How to recognize coins with deep learning visual model
Jan 14, 2021 • 9 min read
Jan 14, 2021 • 9 min read
In the modern digital world, we still rely on manual data entry for many important business processes. Needless to say, this leads to slower data processing, frustrated employees and costly errors which could be avoided with automated reliable data entry and processing. Often, even the data which was machine-generated on one end of the business transaction has to be human-read and entered on another end.
Such situations are pretty common in manufacturing, lab, logistics and even healthcare industries, where people have to deal with standard, labeled equipment and materials. Wouldn't it be nice to automate visual recognition of such labels and avoid corresponding mistakes? Such solutions do exist, yet they rely on industrial hardware, custom computer vision algorithms, are very specialized and as a result - quite costly.
Is it possible to democratize industrial label recognition? After all, even smartphones these days have high quality cameras and enough processing power to make all kinds of neat AI tricks. In this blog post we will describe how modern cloud AutoML platforms make it easy to build industrial label recognition system from scratch.
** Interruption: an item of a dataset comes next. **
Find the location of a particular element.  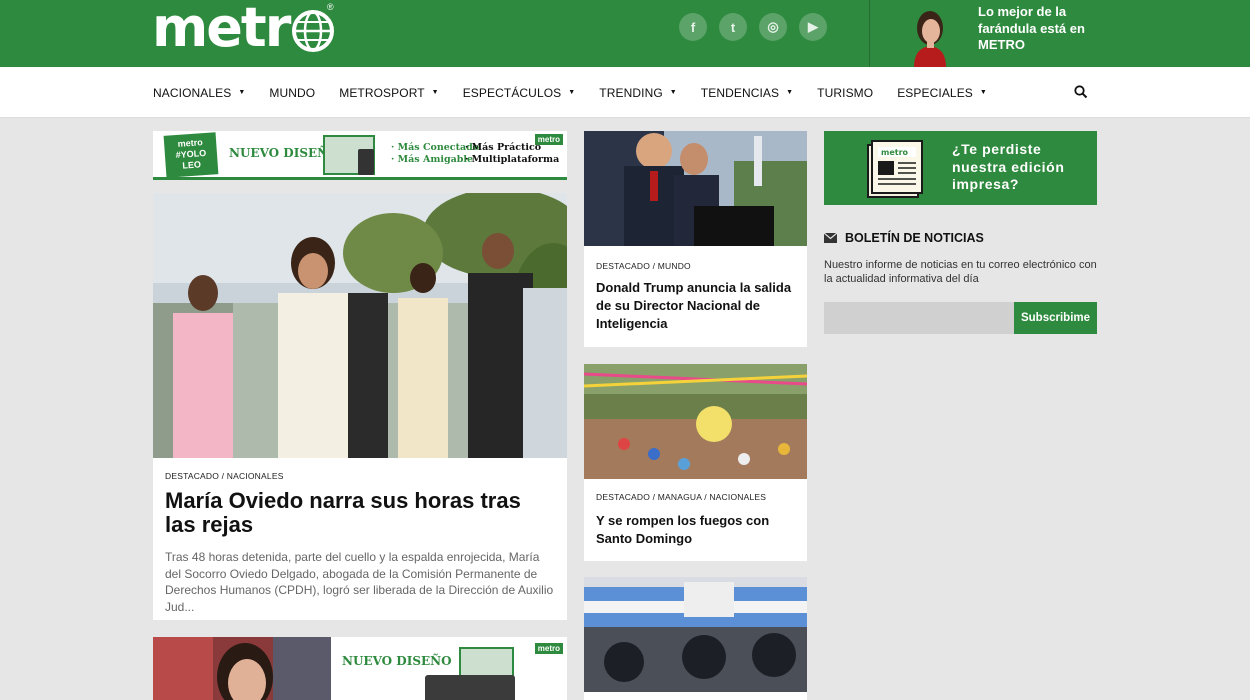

One of our customer is running large scale electronics manufacturing operations, and all kinds of components are received in bulk and are handled with manual data entry by warehouse staff. Cost of error in this receiving process is very high, which leads to slow processing and double-checking, thus speed and reliability of overall process is of high importance.
First of all, let's look at the anatomy of the typical industrial label
There is no well-defined standard for industry labels, but they all share many important elements which have to be recognized by the system. Typically they contain short text description of material duplicated as 1D or 2D barcode. Very often they contain company logo and one or many special pictograms which denote compliance with some manufacturing standard or hazardous material used.
One my wonder why simple barcode recognition is not enough for solving our data entry problem? There are plenty of barcode scanners on the market, and open source libraries are widely available. Well, first of all, in real life those labels look a lot like these:
Barcodes can be damaged or partially obscured by other labels during transportation. Also, some of the important data may not be encoded in the barcodes. This is why it is also important to recognize text and pictograms. Getting the same data about the material from multiple sources greatly improves quality and reliability of recognition through mutual corroboration.
Now, lets look into how build label recognition system with the help of cloud AI services and AutoML
When analyzing images of our materials we have to solve several separate computer vision problems. Each problem has its own optimal approach and solution. Some of those problems, such as barcode reading, are based on algorithmic approaches, while many others require machine learning approach.
Lets look at each of the analysis steps:
So, we should whip up our trusty Jupyter notebook, load some Tensorflow or Pytorch, get couple of GPU boxes and start coding away... Or should we? After all, we are not trying to approach new unsolved problem of push the boundaries of possible with novel state-of-the art ML model. We are trying to solve a business problem which boils down to a set of pretty standard ML tasks. Turns out, there are AutoML platforms out there which make creation of models based on well-understood ML tasks a breeze.
AutoML stands for "automated machine learning", so let's take a quick look at typical data science process and how parts of it can be automated by AutoML platform and what are the associated tradeoffs.
As you can see from the diagram above, AutoML platform gives a nice balance between complexity and control which is ideal for solving typical ML problems.
Every large cloud provider these days has its own AutoML solution which targets variety of ML applications in computer vision, natural language processing, predictive analytics on structured data, time series forecasting and more.
For this project, we will focus on Google's Cloud AutoML, in particular AutoML Vision for creating our custom models.
First of all, we will train our label recognition model. Turns out that even a few dozens of labeled images can bring model quality to over 90% of IoU.
Next, we will train the model which will recognize the kind of the label and extract company logo. Again, with only couple of hundreds of images in the dataset we can get over 99% company-label type accuracy.
It is equally easy to train pictogram recognition model:
Once we identified label type we can apply known layout and extract all important data items. After that, we can use Google OCR and barcode reading services to extract the information from text and barcodes.
Here is how the overall workflow looks like:
Industrial label recognition workflow
It is worth mentioning that once recognition step is complete it is important to perform cross-checking of the data extracted from text, barcode and pictograms. Any discrepancies have to be automatically resolved or reported to the user.
Once service is up&running we can create a end user label recognition on desktop :
In this blog post, we showed how to build a simple yet functional industrial label recognition system leveraging power of AutoML to train custom computer vision models.
AutoML allows to greatly speedup and democratize training of the models for standard computer vision tasks. So, before embarking on creation and training of customized deep learning model for image processing, it worth to train a quick AutoML model to establish a solid baseline to improve upon.